À Nantes, le démantèlement du plus grand bidonville de France se prépare

La métropole veut « résorber » le camp de Roms de la prairie de Mauves d’ici quatre ans. Autrement dit : accompagner vers un logement un millier de personnes – ou du moins celles qui le souhaitent. Malgré les 80 millions d’euros alloués au projet et les bonnes intentions, tout reste à faire.

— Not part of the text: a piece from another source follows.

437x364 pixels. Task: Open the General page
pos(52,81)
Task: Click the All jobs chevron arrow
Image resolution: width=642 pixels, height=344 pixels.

Marine Dumeurger (Mediacités)

13 octobre 2024 à 09h29

 

 

 

Nantes (Loire-Atlantique).– En passant sur le boulevard de la prairie de Mauves, difficile de concevoir ce long campement qui s’étend entre la Loire et la voie ferrée. Mais une fois la piste boueuse empruntée, le sentier s’enfonce sur plus d’un kilomètre. Entre 700 et 1 000 personnes vivent sur cet ancien terrain de la déchetterie, un bidonville considéré comme le plus grand de France métropolitaine, même si ce chiffre reste difficile à vérifier.

 

Entre buissons de ronces, flaques de boue et dépôts sauvages, le campement né en 2018 compte à présent sept hameaux, des dizaines d’abris de bric et de broc, caravanes améliorées ou simples cabanes de fortune, selon les moyens de chacun·e.

 

À Vulcain 3, l’un de ces sept hameaux, Soredan repose sa carrure de costaud sur une chaise en plastique devant son le pas de sa porte. Une caravane à laquelle il a ajouté une pièce, bricolée de planches de bois, de vitres et d’un semblant d’isolation. Le jeune homme rentre tout juste de son travail, l’entretien de la vigne dans le vignoble nantais où il est embauché plusieurs mois par an. Assis à l’entrée de sa maison, il retrouve sa fille d’à peine 3 ans qui joue en couche‐culotte avec la ribambelle d’enfants du voisinage.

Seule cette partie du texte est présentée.